EXTRACT PROVIDED.

· · · · ·

Type 2 diabetes mellitus (DM) is a chronic metabolic disorder. The morbidity of diabetes is expected to increase from 415 million in 2015 to 642 million by 2040 [1]. The American Diabetes Association and the British Diabetic Association reported that low-carbohydrate diets (LCD) may be effectively used as a medical nutrition therapy to manage blood glucose and lipid levels, and LCD is effective at lowering blood glucose and hemoglobin A1c (HbA1c) levels [2-4].

Grains such as rice and noodles are the primary carbohydrate source for almost all the Asian populations [5]. Zuñiga et al. reported that high consumption of noodles was associated with a higher risk of type 2 diabetes alike the case of high rice consumption [6]. Therefore, we have developed low-sugar, high-dietary fiber (LSHDF) noodles containing a by-product of soybean (Glycine max) processing (commonly called “okara”) and Amorphophallus konjac (commonly called “konjac”) for those who consume noodles regularly. So far, there are no experimental data on the effect of LS-HDF noodles intake on blood glucose levels over a 28 days administration.

Many people have been interested in reactive oxygen and antioxidants. Because oxidative stress has been linked to the generation of various serious diseases like neurodegenerative disorders, cancer, cardiovascular diseases, atherosclerosis, cataracts, and inflammation [7]. Moreover, there are reports that insulin resistance in type 2 DM could be caused by oxidative stress, inflammation, glucotoxicity and lipotoxicity [8,9].

In this preliminary study, the antioxidant activity of LS-HDF noodles were measured as general information, and we demonstrated the effect of LS-HDF noodles on blood glucose levels in Spontaneously Diabetic Torii fatty rats (SDT-fr), a model for obese type 2 diabetes for the first time.

Materials and Methods

Materials

The commercial LS-HDF noodles (Healthy Noodles™ from Kibun Foods Inc. in Japan) were lyophilized. In brief, the okara were mixed with konjac and other ingredients and then boiled. Raw LS-HDF noodles contains approximately 1.3% protein, 0.8% fat, 0% sugar, 6.5% dietary fiber and 19.4 kcal/100 g energy. Folin & Ciocalteu’s phenol reagent (2N) was purchased from Sigma- Aldrich Co. (St. Louis, MO, USA). 2-Morpholinoethanesulfonic acid monohydrate (MES) was obtained from Dojindo Laboratories (Kumamoto, Japan).

Extraction of LS-HDF noodles for measurement of antioxidant activity

Extraction of LS-HDF noodles with organic solvent was performed using methods of our previous report [10,11], with some modification. In brief, the powder of lyophilized LS-HDF noodles was extracted with 10 times the volume of 50% acetone at 23-27°C, and the extracted solution was concentrated. The solution was used for later experiments as LS-HDF noodles extract solution.

· · · · ·

DATA EXCERPTS.

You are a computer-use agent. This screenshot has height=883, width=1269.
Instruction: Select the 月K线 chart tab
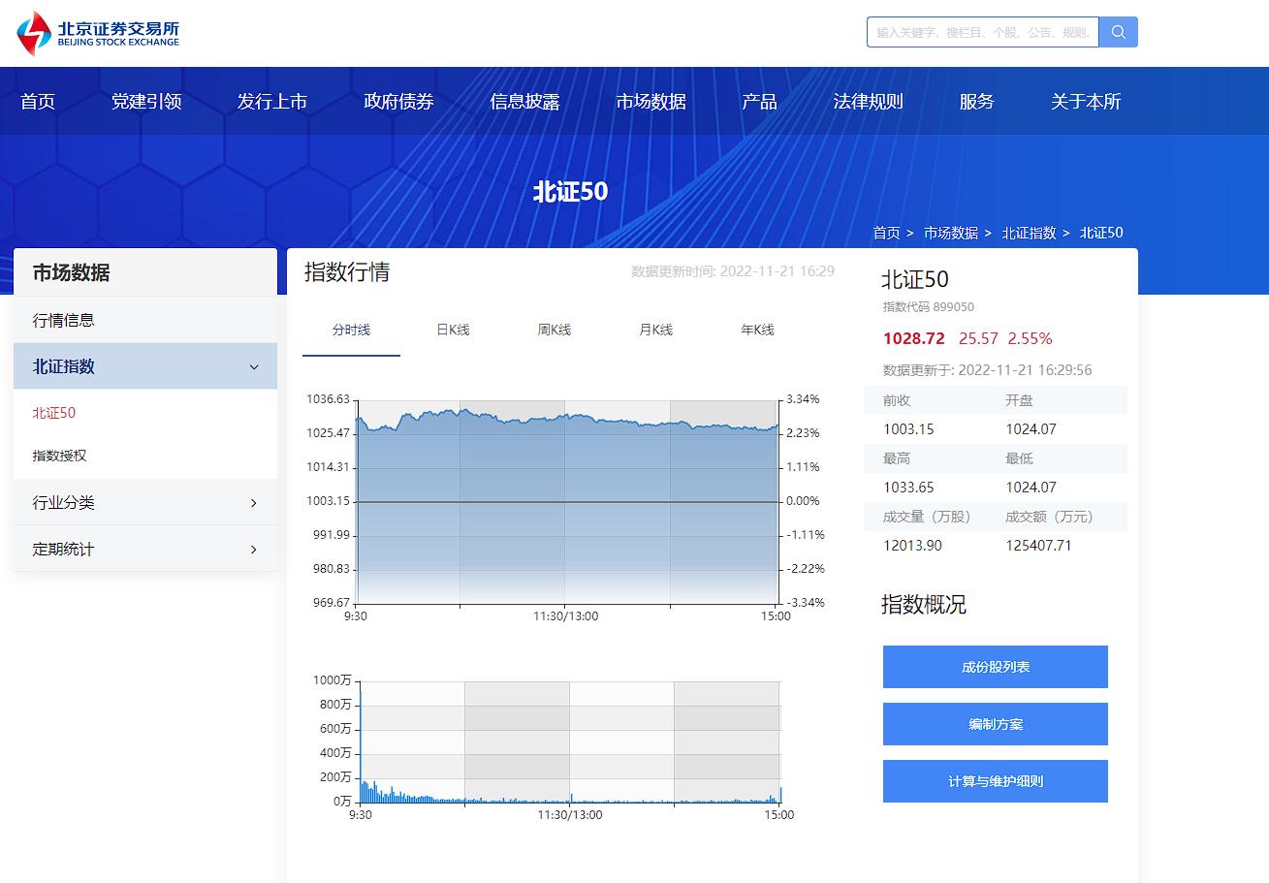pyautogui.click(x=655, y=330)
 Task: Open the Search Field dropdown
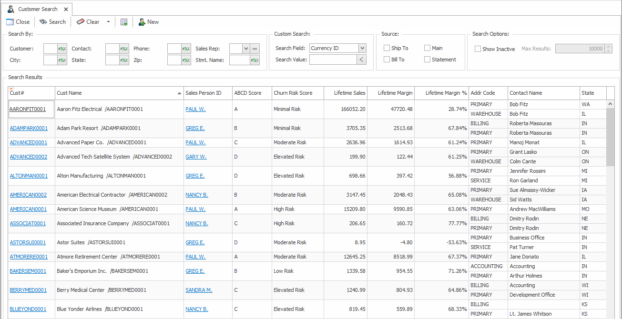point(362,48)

· · · · ·

EXPLORE THE MATERIAL.
A: According to the noodle study excerpt, why did the authors develop the LS-HDF noodles?
B: From the noodle study excerpt, extract everything from "Many people have" down to "and lipotoxicity [8,9].".

OUTPUTS IN ORDER.
A: Grains such as rice and noodles are the primary carbohydrate source for almost all Asian populations. Zuñiga et al. also reported that high noodle consumption, like high rice consumption, was associated with a higher risk of type 2 diabetes. The authors therefore made the low-sugar, high-dietary fiber noodles for people who eat noodles regularly.

B:
Many people have been interested in reactive oxygen and antioxidants. Because oxidative stress has been linked to the generation of various serious diseases like neurodegenerative disorders, cancer, cardiovascular diseases, atherosclerosis, cataracts, and inflammation [7]. Moreover, there are reports that insulin resistance in type 2 DM could be caused by oxidative stress, inflammation, glucotoxicity and lipotoxicity [8,9].